Capacitar é a palavra de ordem?
Sim. Uma das coisas que as pessoas confundem é autonomia com independência, nós podemos ser autónomos e não ser independentes e pedir a uma pessoa que decida entre duas hipóteses não é a mesma coisa que lhe dar liberdade para fazer aquilo que achar melhor para si. Por outro lado, quando falamos em liberdade da pessoa com deficiência o que verificamos é que esta está um bocadinho condicionada no acesso a serviços mas também aos direitos e aos deveres. Existe ainda muito a capacitação para a dependência e, por exemplo, os jovens a quem damos assistência, todos eles adultos, precisam na maioria das vezes da autorização dos pais para participar numa qualquer atividade. Apesar do nosso esforço para que haja autonomia e poder de decisão ainda estão muito dependentes do outro.
Estes jovens têm cartão de cidadão, número de contribuinte e de Segurança Social como qualquer um de nós e temos de começar a exigir que os seus direitos (e deveres) sejam respeitados como tal mas para exigir temos de os capacitar, torná-los menos dependentes.
É frequente a sociedade associar um utente de um CAO a uma pessoa com limitações cognitivas impeditivas de fazer aquilo que costumamos designar por “vida normal”. Trata-se de mais uma ideia falsa e preconceituosa?
Sim.
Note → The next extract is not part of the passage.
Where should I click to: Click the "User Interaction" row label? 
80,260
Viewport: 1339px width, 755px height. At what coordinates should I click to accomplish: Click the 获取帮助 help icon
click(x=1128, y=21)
A pessoa portadora de deficiência tem capacidade de pensar e de refletir, pode é chegar lá de uma forma a que o cidadão comum não esteja habituado. Além disso, qualquer pessoa processa a informação de um modo único, não há duas formas iguais. Neste caso, a nossa grande preocupação é que a mensagem e a forma como a transmitimos seja mais simples e prática, com coisas mais do dia a dia para que eles se tornem menos dependentes e mais ativos no âmbito da cidadania.
Para atingir esses objetivos é necessário trabalhar também com as famílias?
Sim, a nossa ideia em termos de grupo é também capacitar os pais, de forma gradual, para que as tomadas de decisão sejam deles, depois de avaliadas e refletidas em conjunto… É claro que não podemos olhar para todos com a mesma bitola mas quem tem competências de decisão, quem tem capacidade para avaliar se vai ou não a determinado sítio e quais as consequências do ir, deve ter a possibilidade de a exercer. É claro que eu percebo os medos dos pais (e das próprias instituições) mas o caminho deve de ser este. Por vezes, tomamos as decisões por eles com medo das consequências e para que outros não nos possam apontar o dedo (já basta como nos olham por termos um familiar portador de deficiência…), mas é algo que temos de mudar.